= TASK OBJECTIVE =
Since the data must remain as supplied, reproduce it word for word.

= RECORDS =
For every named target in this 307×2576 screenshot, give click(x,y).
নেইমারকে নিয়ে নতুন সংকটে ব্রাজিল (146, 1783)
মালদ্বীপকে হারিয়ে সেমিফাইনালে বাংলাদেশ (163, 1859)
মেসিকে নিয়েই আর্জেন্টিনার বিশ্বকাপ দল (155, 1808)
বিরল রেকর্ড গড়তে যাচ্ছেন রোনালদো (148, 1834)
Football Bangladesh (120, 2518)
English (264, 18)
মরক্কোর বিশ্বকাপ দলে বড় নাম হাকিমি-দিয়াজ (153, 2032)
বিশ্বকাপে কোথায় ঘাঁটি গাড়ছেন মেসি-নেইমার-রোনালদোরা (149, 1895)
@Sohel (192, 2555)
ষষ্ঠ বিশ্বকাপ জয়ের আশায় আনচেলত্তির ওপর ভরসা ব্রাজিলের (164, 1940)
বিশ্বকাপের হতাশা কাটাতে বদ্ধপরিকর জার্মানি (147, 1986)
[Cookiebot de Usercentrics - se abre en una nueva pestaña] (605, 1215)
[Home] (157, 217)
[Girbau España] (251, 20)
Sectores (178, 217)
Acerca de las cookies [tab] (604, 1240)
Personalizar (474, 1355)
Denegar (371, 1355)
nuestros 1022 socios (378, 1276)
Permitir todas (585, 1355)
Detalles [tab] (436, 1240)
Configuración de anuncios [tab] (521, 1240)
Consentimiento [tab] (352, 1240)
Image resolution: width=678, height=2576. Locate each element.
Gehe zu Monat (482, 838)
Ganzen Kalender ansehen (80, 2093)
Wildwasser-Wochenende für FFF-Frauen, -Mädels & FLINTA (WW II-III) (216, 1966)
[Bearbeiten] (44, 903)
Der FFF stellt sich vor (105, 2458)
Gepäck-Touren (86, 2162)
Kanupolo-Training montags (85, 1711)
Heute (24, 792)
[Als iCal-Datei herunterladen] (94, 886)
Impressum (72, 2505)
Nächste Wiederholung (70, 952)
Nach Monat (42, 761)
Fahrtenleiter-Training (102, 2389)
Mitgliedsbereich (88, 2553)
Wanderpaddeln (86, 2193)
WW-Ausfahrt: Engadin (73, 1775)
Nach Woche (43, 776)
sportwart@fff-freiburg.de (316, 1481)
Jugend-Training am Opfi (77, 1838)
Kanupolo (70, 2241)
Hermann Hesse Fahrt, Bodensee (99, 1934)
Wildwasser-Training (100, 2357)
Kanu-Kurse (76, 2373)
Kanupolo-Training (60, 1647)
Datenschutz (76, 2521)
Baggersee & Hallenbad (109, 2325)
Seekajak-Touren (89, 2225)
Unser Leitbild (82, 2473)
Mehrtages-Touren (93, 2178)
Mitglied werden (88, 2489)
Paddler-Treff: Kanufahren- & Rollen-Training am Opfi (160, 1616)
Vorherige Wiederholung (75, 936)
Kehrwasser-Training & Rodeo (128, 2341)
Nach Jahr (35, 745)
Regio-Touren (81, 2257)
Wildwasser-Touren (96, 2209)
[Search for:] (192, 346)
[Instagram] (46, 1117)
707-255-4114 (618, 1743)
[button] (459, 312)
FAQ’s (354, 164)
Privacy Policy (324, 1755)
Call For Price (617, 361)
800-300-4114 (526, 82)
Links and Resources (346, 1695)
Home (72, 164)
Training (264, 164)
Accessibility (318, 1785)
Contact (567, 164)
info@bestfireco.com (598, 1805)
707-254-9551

= OUTPUT OF THE TASK =
For every named target in this 307×2576 screenshot, give click(x,y).
নেইমারকে নিয়ে নতুন সংকটে ব্রাজিল (146, 1783)
মালদ্বীপকে হারিয়ে সেমিফাইনালে বাংলাদেশ (163, 1859)
মেসিকে নিয়েই আর্জেন্টিনার বিশ্বকাপ দল (155, 1808)
বিরল রেকর্ড গড়তে যাচ্ছেন রোনালদো (148, 1834)
Football Bangladesh (120, 2518)
English (264, 18)
মরক্কোর বিশ্বকাপ দলে বড় নাম হাকিমি-দিয়াজ (153, 2032)
বিশ্বকাপে কোথায় ঘাঁটি গাড়ছেন মেসি-নেইমার-রোনালদোরা (149, 1895)
@Sohel (192, 2555)
ষষ্ঠ বিশ্বকাপ জয়ের আশায় আনচেলত্তির ওপর ভরসা ব্রাজিলের (164, 1940)
বিশ্বকাপের হতাশা কাটাতে বদ্ধপরিকর জার্মানি (147, 1986)
[Cookiebot de Usercentrics - se abre en una nueva pestaña] (605, 1215)
[Home] (157, 217)
[Girbau España] (251, 20)
Sectores (178, 217)
Acerca de las cookies [tab] (604, 1240)
Personalizar (474, 1355)
Denegar (371, 1355)
nuestros 1022 socios (378, 1276)
Permitir todas (585, 1355)
Detalles [tab] (436, 1240)
Configuración de anuncios [tab] (521, 1240)
Consentimiento [tab] (352, 1240)
Image resolution: width=678, height=2576. Locate each element.
Gehe zu Monat (482, 838)
Ganzen Kalender ansehen (80, 2093)
Wildwasser-Wochenende für FFF-Frauen, -Mädels & FLINTA (WW II-III) (216, 1966)
[Bearbeiten] (44, 903)
Der FFF stellt sich vor (105, 2458)
Gepäck-Touren (86, 2162)
Kanupolo-Training montags (85, 1711)
Heute (24, 792)
[Als iCal-Datei herunterladen] (94, 886)
Impressum (72, 2505)
Nächste Wiederholung (70, 952)
Nach Monat (42, 761)
Fahrtenleiter-Training (102, 2389)
Mitgliedsbereich (88, 2553)
Wanderpaddeln (86, 2193)
WW-Ausfahrt: Engadin (73, 1775)
Nach Woche (43, 776)
sportwart@fff-freiburg.de (316, 1481)
Jugend-Training am Opfi (77, 1838)
Kanupolo (70, 2241)
Hermann Hesse Fahrt, Bodensee (99, 1934)
Wildwasser-Training (100, 2357)
Kanu-Kurse (76, 2373)
Kanupolo-Training (60, 1647)
Datenschutz (76, 2521)
Baggersee & Hallenbad (109, 2325)
Seekajak-Touren (89, 2225)
Unser Leitbild (82, 2473)
Mehrtages-Touren (93, 2178)
Mitglied werden (88, 2489)
Paddler-Treff: Kanufahren- & Rollen-Training am Opfi (160, 1616)
Vorherige Wiederholung (75, 936)
Kehrwasser-Training & Rodeo (128, 2341)
Nach Jahr (35, 745)
Regio-Touren (81, 2257)
Wildwasser-Touren (96, 2209)
[Search for:] (192, 346)
[Instagram] (46, 1117)
707-255-4114 (618, 1743)
[button] (459, 312)
FAQ’s (354, 164)
Privacy Policy (324, 1755)
Call For Price (617, 361)
800-300-4114 (526, 82)
Links and Resources (346, 1695)
Home (72, 164)
Training (264, 164)
Accessibility (318, 1785)
Contact (567, 164)
info@bestfireco.com (598, 1805)
707-254-9551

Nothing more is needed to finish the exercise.